#### Required task:
Render the data listing, from the line containing "This screenshot has height=240, width=277." through the final line, as a JSON list of strings with one string per line. Omit blank lines and leave the pictures out.

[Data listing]
----------

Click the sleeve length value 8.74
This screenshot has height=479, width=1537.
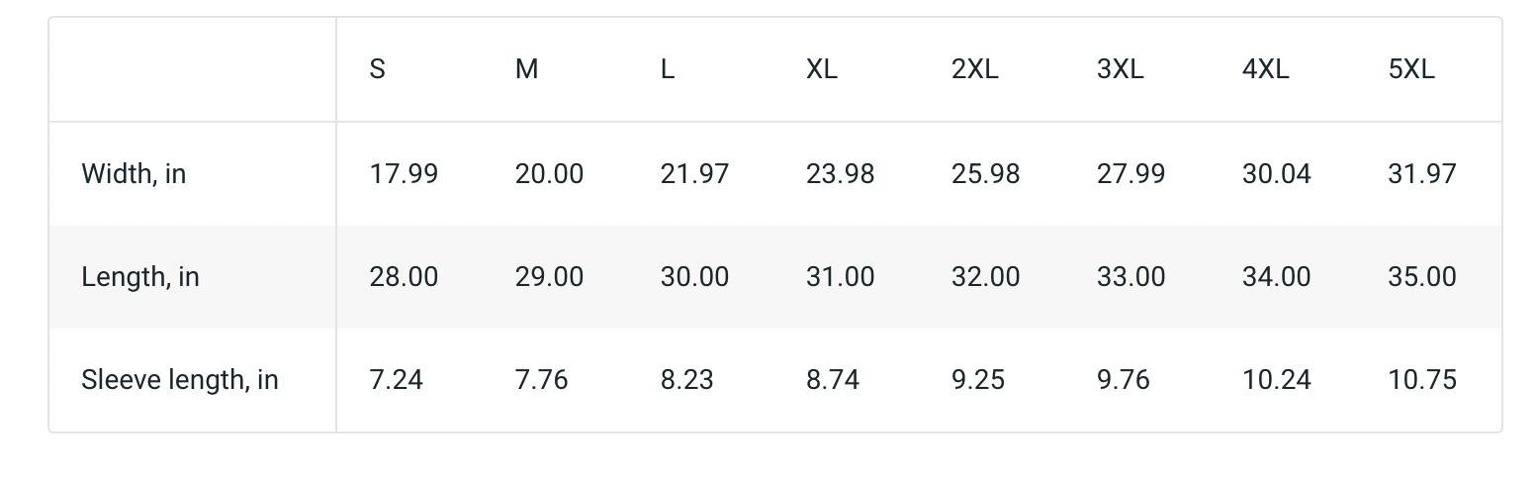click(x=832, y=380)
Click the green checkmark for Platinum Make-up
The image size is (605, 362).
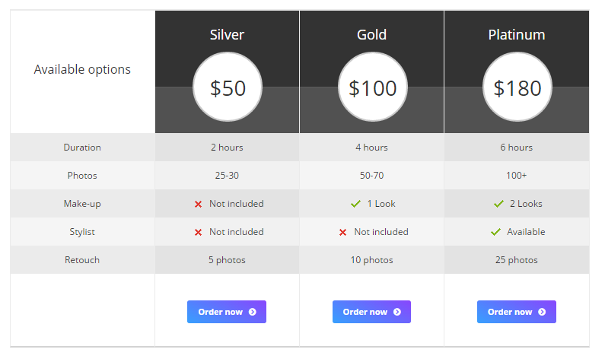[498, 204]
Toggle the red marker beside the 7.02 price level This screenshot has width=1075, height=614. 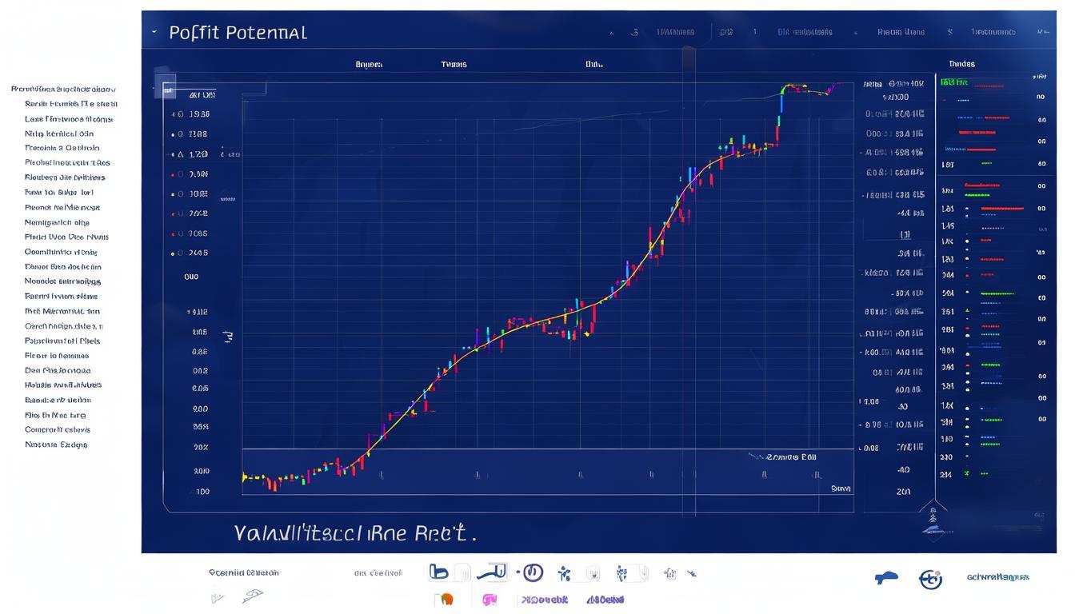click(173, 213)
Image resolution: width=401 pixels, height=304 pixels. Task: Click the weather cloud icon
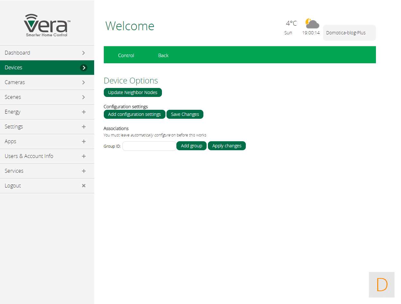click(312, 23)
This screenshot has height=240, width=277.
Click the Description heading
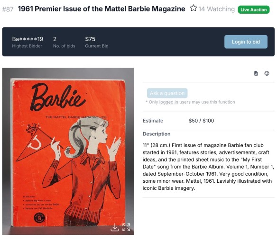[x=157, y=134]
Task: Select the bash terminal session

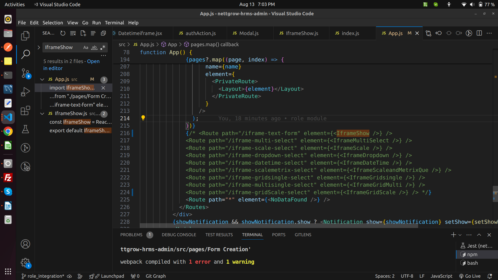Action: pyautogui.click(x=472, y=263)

----------

#### Reply to the exercise:
[
  "This screenshot has height=240, width=277.",
  "Click the Description heading",
  "[x=157, y=134]",
  "Task: Select the bash terminal session",
  "Action: pyautogui.click(x=472, y=263)"
]